SANAA (Reuters) - Yemeni Foreign Minister Abubakr al-Qirbi said he hopes for a deal on a transition of power in Yemen on Saturday, and that the time frame of a transfer of power by President Ali Abdullah Saleh could be negotiated.
"I hope it will be today, before tomorrow," Qirbi, who is serving as caretaker foreign minister, told Reuters, adding that a deal would be based on an offer by the president to step down by year-end after elections and a new constitution.
"President Saleh is willing to look at all possibilities, as long as there are really serious commitments by the JMP (opposition) to come and initiate a serious dialogue between them and the ruling party."
Saleh said on Friday he was ready to cede power to stop more bloodshed in Yemen, but only to what he called "safe hands" after weeks of street demonstrations demanding his immediate ouster.

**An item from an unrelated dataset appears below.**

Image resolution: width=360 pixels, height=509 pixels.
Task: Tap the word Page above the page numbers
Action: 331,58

Talks have been underway on two tracks to work out the details of a deal on a peaceful transition of power in the Arabian Peninsula state that is home to a resurgent arm of al Qaeda, Yemeni political sources have said.
Qirbi said the country's main opposition party would be holding talks with the ruling party on Saturday. Discussions were centering on the time frame of a transition, among other issues.
"I think the time period is something that can be negotiated. It shouldn't be really an obstacle to reach an agreement," he said.
"I think things are very close if the real intention is really to reach an agreement. But if there are parties who want to obstruct it then of course one cannot predict."
Saleh came under mounting pressure to resign after snipers firing from rooftops killed 52 protesters a week ago after Friday prayers, triggering a string of defections including that of a top general.
Saleh has offered a string of concessions, all rejected by opposition parties, including this week to transfer power after the drafting of a new constitution and parliamentary and presidential elections by the end of the year.